Tanja Schwamberger, München
Oropouche-Fieber
Das Oropouche-Fieber (OF) ist eine durch Vektoren übertragene Virusinfektion, verursacht durch das Oropouche-Virus (OROV), das zur Gattung der Orthobunyaviren gehört. Benannt wurde das Virus nach dem Fluss Oropouche in Trinidad. Die Übertragung erfolgt hauptsächlich durch Stiche infizierter Insekten, insbesondere durch die Gnitze Culicoides paraensis (siehe Kasten). Auch andere Mücken, beispielsweise Arten der Gattung Culex, können als Überträger fungieren. Eine Ausbreitung in Deutschland und Europa wird derzeit als äußerst unwahrscheinlich betrachtet, da die übertragenden Insekten in diesen Regionen nicht heimisch sind. Als Reservoir dienen unter anderem Affen, Faultiere und Vögel, wobei der Mensch im Rahmen von Ausbrüchen das wichtigste Reservoir darstellt. Eine Mensch-zu-Mensch-Übertragung war bislang nicht nachgewiesen. Im August 2024 wurde nun in Brasilien der erste Fall einer vertikalen Übertragung während der Schwangerschaft bestätigt, der mit einem fetalen Todesfall endete. Weitere mögliche Fälle vertikaler Übertragungen werden derzeit untersucht.
© CDC 1.8.2024
Epidemiologie
Der
erste Ausbruch des Oropouche-Fiebers (OF) in Südamerika wurde in den
1950er-Jahren beschrieben. Mittlerweile hat sich das Virus vor allem
in Brasilien, insbesondere im Amazonas-Gebiet, ausgebreitet.
Innerhalb der letzten 12 Monate wurden ebenfalls autochthone Fälle
aus Bolivien, Peru, Kolumbien und Kuba gemeldet.

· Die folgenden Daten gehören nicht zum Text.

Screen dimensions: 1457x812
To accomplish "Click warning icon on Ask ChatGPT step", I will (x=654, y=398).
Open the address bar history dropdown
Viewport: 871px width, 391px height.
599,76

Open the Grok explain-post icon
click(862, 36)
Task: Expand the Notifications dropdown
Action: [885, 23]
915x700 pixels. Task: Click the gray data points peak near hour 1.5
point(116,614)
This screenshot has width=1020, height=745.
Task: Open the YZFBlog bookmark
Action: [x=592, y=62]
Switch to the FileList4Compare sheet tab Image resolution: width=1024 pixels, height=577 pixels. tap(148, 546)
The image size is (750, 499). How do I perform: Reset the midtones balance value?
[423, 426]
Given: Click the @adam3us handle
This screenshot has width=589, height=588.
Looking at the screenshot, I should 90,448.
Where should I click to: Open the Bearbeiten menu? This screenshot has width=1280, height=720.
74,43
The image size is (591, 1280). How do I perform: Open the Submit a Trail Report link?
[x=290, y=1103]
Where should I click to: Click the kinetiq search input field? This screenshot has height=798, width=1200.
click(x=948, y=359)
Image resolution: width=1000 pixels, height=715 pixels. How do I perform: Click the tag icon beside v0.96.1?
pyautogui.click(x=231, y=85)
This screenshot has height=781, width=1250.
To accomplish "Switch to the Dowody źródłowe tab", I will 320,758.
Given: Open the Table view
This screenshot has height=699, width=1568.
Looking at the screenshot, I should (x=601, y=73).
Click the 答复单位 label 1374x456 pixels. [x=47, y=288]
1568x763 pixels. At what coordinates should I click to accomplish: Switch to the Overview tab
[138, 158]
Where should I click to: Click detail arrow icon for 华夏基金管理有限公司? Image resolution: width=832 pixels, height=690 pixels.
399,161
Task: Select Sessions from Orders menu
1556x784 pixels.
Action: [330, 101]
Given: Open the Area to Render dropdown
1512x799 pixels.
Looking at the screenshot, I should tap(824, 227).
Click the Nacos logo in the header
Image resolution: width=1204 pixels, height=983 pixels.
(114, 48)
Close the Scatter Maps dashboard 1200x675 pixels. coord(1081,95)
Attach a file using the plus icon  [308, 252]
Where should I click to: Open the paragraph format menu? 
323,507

In
Brasilien
gehört OF mittlerweile zu den häufigsten Infektionskrankheiten. Im
laufenden Jahr wurden 7.200 Fälle registriert.
Im Juni 2024 wurden die ersten Fälle in Europa bei Reiserückkehrern aus Kuba bekannt. Mittlerweile wurden auch in Deutschland zwei Fälle dokumentiert, beide Betroffenen hatten sich auf Kuba infiziert.
Vektor Gnitzen
Gnitzen oder Bartmücken (Ceratopogonidae) sind sehr kleine (1 bis 4 mm), meist blutsaugende Mücken in der Ordnung der Zweiflügler. Weltweit existieren etwa 4.000 Arten, von denen über 190 in Deutschland beschrieben sind. Bislang ist die Oropouche-Viren-übertragende Gnitze Culicoides paraensis in Europa jedoch nicht heimisch.
Oropouche-Fieber THN nach Ländern© Photo: WIKI
Klinik
Das
klinische Bild des Oropouche-Fiebers ähnelt dem vieler anderer
viraler Erkrankungen, wie beispielsweise dem Dengue-Fieber. Die
Inkubationszeit beträgt 4 bis 8 Tage. Die Symptomatik umfasst in der
Regel Fieber, Schüttelfrost, Kopf-, Glieder- und Gelenkschmerzen.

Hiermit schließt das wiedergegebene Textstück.